*Activity:* Print the records below word for word, beginning with the first line and ending once the line containing "Task: Move profile up with the up arrow in 轮廓" is printed.
+++ Entries supplied
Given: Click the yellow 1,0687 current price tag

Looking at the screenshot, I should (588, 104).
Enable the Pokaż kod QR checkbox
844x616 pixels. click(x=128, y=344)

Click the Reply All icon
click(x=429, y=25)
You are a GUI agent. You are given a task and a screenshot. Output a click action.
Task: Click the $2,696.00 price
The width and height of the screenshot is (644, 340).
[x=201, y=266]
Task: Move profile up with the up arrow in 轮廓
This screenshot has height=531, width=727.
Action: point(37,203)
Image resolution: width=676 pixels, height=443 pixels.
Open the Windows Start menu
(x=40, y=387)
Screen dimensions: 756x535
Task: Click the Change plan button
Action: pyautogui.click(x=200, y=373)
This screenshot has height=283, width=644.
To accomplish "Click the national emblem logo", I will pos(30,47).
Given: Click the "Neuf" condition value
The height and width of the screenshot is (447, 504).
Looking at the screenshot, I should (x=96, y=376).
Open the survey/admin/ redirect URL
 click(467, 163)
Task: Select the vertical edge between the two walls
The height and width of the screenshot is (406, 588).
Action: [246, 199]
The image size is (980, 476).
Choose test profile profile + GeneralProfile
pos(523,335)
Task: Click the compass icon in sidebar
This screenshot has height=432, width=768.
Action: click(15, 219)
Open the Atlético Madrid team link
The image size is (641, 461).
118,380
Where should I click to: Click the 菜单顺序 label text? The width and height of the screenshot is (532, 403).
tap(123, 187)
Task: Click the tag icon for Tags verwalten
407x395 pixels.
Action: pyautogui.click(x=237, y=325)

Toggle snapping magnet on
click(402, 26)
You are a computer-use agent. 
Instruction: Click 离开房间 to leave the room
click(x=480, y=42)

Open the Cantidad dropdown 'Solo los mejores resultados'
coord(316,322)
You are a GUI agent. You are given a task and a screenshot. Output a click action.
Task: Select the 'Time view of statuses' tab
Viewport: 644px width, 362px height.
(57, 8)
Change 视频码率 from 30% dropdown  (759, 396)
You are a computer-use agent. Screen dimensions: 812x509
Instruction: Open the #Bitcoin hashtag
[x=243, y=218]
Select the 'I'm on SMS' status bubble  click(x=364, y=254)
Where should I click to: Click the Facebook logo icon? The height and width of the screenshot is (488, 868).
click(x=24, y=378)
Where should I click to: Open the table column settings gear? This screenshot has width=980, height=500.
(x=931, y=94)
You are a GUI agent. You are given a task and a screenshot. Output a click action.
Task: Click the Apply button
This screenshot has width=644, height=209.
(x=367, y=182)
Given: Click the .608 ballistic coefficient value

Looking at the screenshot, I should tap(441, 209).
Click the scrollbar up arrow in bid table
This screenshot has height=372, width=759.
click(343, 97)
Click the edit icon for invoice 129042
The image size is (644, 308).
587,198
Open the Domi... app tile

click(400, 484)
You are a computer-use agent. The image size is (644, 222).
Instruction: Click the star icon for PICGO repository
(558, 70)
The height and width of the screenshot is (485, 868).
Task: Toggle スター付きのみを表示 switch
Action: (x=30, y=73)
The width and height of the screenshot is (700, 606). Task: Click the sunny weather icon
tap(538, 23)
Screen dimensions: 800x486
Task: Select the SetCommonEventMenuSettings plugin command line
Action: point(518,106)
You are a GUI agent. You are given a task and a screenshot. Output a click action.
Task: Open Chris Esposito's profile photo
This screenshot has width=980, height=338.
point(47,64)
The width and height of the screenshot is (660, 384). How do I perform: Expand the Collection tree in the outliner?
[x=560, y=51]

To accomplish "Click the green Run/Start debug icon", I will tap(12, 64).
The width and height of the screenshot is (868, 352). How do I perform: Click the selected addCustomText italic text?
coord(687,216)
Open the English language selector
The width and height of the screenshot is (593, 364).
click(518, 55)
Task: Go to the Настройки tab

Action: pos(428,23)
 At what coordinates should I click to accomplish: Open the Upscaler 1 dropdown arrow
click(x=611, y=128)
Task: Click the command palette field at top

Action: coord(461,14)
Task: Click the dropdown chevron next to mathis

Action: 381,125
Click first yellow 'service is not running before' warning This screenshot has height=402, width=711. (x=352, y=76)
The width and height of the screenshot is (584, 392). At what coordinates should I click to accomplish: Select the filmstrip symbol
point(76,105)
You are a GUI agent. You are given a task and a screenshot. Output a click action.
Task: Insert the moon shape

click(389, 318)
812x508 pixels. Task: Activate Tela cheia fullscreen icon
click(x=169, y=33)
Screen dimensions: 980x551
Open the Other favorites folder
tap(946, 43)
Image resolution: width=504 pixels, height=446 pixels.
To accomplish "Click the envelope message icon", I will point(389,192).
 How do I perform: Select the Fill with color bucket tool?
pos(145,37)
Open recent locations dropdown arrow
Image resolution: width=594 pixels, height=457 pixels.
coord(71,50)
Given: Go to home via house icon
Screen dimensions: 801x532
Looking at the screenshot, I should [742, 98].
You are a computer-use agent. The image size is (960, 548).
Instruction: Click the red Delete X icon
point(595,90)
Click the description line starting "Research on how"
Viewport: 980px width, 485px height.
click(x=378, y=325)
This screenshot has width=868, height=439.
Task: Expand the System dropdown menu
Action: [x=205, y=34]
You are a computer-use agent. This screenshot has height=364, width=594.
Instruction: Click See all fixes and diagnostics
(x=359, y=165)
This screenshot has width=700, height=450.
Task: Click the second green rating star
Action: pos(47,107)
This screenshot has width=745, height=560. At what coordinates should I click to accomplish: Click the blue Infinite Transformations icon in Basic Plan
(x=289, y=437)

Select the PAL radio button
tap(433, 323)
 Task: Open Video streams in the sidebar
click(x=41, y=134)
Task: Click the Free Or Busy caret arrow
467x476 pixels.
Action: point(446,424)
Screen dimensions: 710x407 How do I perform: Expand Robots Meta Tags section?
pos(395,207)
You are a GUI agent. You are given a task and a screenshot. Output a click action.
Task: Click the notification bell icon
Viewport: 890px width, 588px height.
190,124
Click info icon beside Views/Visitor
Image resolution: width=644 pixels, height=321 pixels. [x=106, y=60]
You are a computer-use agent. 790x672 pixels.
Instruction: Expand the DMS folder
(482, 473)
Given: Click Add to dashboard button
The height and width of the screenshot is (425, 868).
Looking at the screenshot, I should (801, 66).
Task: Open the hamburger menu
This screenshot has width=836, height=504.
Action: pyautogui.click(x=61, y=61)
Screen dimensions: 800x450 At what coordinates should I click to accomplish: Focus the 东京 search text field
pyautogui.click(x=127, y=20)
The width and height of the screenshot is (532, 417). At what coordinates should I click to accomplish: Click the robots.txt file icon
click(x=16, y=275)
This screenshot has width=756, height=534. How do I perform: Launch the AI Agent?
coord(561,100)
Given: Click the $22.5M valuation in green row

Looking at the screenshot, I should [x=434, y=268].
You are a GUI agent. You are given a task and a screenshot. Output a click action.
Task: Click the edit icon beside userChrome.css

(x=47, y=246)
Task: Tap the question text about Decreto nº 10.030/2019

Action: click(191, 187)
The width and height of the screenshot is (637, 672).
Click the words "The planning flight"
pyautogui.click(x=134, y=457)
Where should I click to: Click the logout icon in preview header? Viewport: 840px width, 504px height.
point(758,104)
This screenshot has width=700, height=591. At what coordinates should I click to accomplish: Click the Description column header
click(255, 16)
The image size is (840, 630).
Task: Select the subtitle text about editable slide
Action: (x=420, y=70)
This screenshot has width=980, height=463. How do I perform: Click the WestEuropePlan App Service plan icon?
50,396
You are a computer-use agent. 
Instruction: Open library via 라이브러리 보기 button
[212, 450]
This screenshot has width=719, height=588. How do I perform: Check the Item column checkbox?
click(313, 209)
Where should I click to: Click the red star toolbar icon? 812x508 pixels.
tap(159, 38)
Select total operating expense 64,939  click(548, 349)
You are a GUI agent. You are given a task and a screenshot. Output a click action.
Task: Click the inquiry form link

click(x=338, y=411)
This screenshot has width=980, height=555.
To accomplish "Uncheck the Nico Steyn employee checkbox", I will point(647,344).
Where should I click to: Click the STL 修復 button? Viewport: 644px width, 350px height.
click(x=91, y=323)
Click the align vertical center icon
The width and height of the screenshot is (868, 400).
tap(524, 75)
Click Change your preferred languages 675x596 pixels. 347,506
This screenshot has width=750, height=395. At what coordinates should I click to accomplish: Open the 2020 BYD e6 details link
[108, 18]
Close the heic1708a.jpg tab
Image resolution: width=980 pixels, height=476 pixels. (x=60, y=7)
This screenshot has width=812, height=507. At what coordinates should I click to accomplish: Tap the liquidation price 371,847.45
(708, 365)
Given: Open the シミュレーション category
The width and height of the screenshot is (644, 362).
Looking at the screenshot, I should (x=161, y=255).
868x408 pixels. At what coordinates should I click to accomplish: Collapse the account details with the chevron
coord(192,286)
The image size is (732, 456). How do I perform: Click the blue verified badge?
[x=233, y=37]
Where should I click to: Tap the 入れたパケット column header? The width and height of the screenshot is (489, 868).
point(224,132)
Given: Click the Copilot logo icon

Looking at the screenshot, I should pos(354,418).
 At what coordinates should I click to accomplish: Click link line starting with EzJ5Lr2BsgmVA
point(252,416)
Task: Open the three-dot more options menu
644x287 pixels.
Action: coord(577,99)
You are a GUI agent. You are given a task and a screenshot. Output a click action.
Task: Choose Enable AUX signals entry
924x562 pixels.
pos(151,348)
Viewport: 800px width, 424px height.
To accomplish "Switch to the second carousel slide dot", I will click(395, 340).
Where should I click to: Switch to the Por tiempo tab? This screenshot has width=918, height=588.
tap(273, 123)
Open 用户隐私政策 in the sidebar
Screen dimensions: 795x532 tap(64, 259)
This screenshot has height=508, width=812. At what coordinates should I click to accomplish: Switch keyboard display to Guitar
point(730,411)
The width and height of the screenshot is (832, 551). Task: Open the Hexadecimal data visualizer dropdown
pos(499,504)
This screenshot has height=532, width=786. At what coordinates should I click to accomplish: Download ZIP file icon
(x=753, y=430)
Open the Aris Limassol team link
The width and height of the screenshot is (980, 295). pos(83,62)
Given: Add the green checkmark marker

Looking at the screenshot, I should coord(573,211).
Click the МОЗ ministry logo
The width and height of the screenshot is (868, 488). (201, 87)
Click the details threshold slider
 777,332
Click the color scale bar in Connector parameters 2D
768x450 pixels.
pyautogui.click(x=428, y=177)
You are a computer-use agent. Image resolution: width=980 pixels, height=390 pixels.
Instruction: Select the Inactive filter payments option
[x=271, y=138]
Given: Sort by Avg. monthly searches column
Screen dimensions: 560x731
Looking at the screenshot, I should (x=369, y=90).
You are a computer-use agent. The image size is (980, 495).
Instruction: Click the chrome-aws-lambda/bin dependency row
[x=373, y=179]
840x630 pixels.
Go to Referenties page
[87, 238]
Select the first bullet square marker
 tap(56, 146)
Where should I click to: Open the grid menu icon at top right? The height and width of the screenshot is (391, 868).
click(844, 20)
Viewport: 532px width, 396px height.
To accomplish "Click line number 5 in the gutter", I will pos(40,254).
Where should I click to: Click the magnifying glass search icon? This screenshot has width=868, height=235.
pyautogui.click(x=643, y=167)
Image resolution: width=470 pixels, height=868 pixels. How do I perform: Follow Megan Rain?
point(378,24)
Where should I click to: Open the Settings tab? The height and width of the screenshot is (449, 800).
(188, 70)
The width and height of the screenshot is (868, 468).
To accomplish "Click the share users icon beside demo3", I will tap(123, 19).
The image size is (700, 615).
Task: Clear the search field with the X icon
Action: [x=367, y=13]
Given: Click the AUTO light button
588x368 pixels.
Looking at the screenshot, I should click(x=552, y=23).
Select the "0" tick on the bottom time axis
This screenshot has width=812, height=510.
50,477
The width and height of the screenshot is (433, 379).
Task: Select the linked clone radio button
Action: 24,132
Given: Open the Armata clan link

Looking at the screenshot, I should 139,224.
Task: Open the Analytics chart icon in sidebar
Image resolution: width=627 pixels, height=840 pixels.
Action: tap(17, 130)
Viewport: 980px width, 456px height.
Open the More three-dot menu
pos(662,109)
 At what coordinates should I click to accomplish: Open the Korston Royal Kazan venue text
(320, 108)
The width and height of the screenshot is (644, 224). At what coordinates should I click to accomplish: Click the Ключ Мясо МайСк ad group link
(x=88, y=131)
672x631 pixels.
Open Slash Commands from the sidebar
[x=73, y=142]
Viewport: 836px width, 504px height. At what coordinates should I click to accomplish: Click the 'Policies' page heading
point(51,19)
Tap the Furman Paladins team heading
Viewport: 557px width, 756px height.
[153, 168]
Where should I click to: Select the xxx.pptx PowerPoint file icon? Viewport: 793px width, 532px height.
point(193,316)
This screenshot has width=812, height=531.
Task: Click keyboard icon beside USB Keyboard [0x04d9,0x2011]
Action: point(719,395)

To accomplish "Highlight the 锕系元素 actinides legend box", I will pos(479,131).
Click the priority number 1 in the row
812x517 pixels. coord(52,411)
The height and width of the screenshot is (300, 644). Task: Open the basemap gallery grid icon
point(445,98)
++++++
*Exercise output:*
Given: Click the yellow 1,0687 current price tag

Looking at the screenshot, I should (588, 104).
Enable the Pokaż kod QR checkbox
844x616 pixels. click(x=128, y=344)

Click the Reply All icon
click(x=429, y=25)
You are a GUI agent. You are given a task and a screenshot. Output a click action.
Task: Click the $2,696.00 price
The width and height of the screenshot is (644, 340).
[x=201, y=266]
Task: Move profile up with the up arrow in 轮廓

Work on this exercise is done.